Ces gens que je rencontrais, comme ils balançaient légèrement et joyeusement leurs têtes blondes et pirouettaient dans la vie comme dans une salle de bal ! Pas l’ombre de souci dans tous ces yeux que je voyais, pas le moindre fardeau sur ces épaules, peut-être pas une pensée nuageuse, pas une petite peine secrète dans aucune de ces âmes heureuses. Et moi, je marchais à côté de ces gens, jeune, tout frais éclos, et pourtant j’avais oublié déjà la figure du bonheur ! Je me berçais dans cette pensée et je me trouvais victime d’une cruelle injustice. Pourquoi ces derniers mois m’avaient-ils si rudement maltraité ? Je ne reconnaissais plus du tout mon heureux caractère ; de tous côtés j’étais en butte aux plus singuliers tourments. Je ne pouvais pas m’asseoir à l’écart sur un banc ni mettre un pied quelque part sans être assailli par de petites contingences insignifiantes, de misérables bagatelles qui s’insinuaient parmi les représentations de mon esprit et dispersaient mes forces à tous les vents. Un chien qui me frôlait, une rose jaune à la boutonnière d’un monsieur, pouvaient mettre mes pensées en branle et m’occuper pendant longtemps. Quelle était mon infirmité ? Était-ce le doigt de Dieu qui m’avait désigné ? Mais pourquoi précisément moi ? Pourquoi pas tout aussi bien, pendant qu’il y était, un homme dans l’Amérique du Sud ? Plus j’y réfléchissais, plus il me devenait inconcevable que la Grâce Divine m’eût choisi justement comme cobaye pour expérimenter ses caprices. C’était une assez singulière manière d’agir que de sauter par-dessus tout un monde pour m’atteindre, moi, quand Elle avait sous la main et un libraire-antiquaire, Pascha, et un commissionnaire maritime, Hennechen.

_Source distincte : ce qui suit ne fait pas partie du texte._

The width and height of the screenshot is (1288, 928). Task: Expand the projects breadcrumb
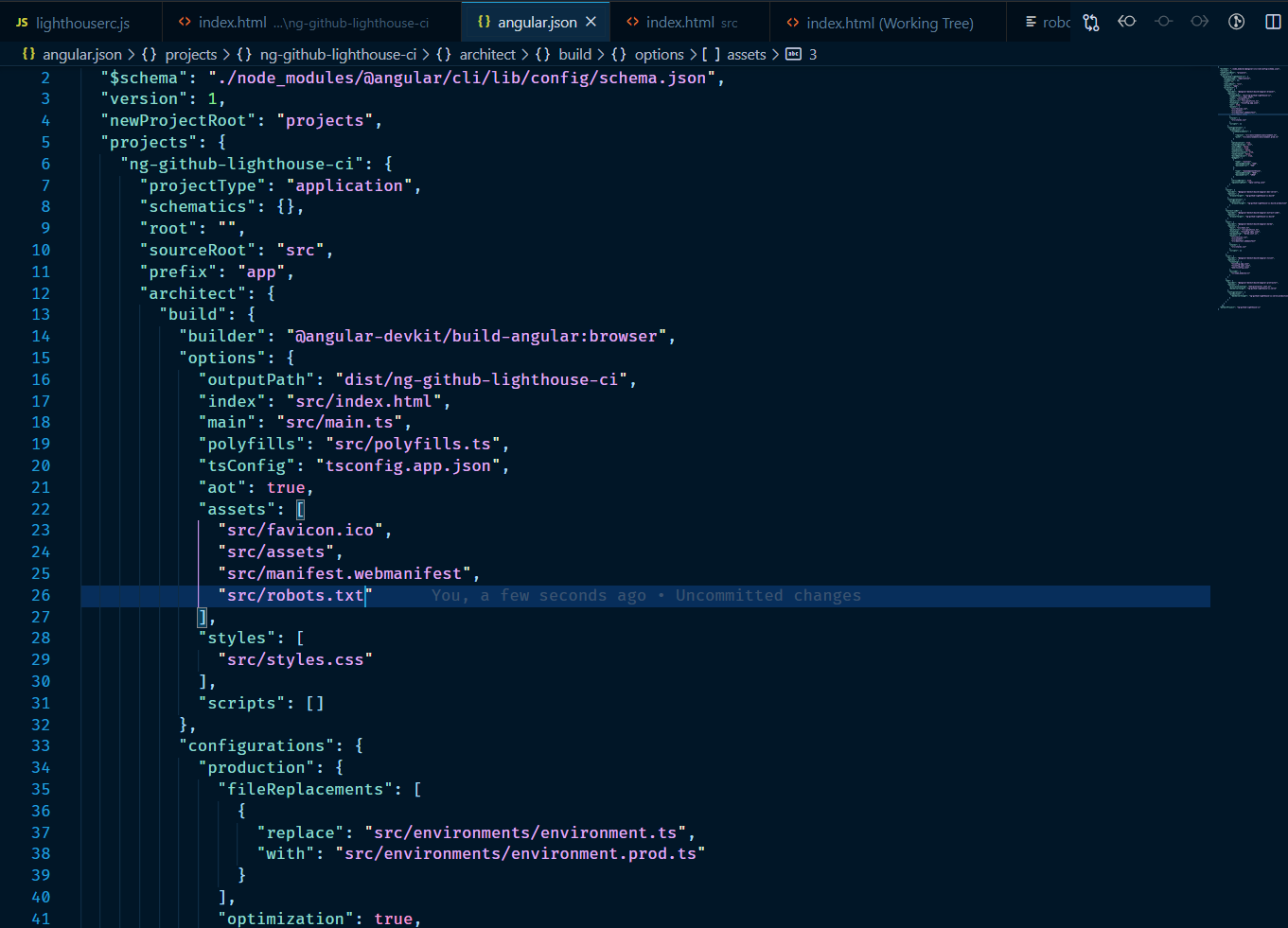tap(190, 55)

J’allais, discutant cette affaire, sans pouvoir en venir à bout. Je trouvais les plus fortes objections contre l’arbitraire du Seigneur qui me faisait expier la faute de tous. Même après avoir trouvé un banc et m’être assis, cette question continuait à m’occuper et m’empêchait de penser à autre chose. Depuis ce jour de mai où avaient commencé mes tribulations, je pouvais constater une faiblesse qui s’accentuait peu à peu ; j’étais devenu en quelque sorte trop las pour me conduire et me diriger où je voulais ; un essaim de petites bêtes malfaisantes avaient pénétré dans mon être intime et l’avaient évidé. Était-ce l’intention arrêtée de Dieu de me détruire complètement ? Je me levai et marchai de long en large devant le banc.
À ce moment tout mon être atteignait au paroxysme de la souffrance. J’avais même des douleurs dans les bras et il m’était presque intolérable de les tenir dans une position normale. De mon dernier repas, trop copieux, je ressentais aussi un fort malaise ; l’estomac surchargé, la tête en feu, je faisais les cent pas sans lever les yeux. Les gens qui allaient et venaient glissaient devant moi comme des lueurs.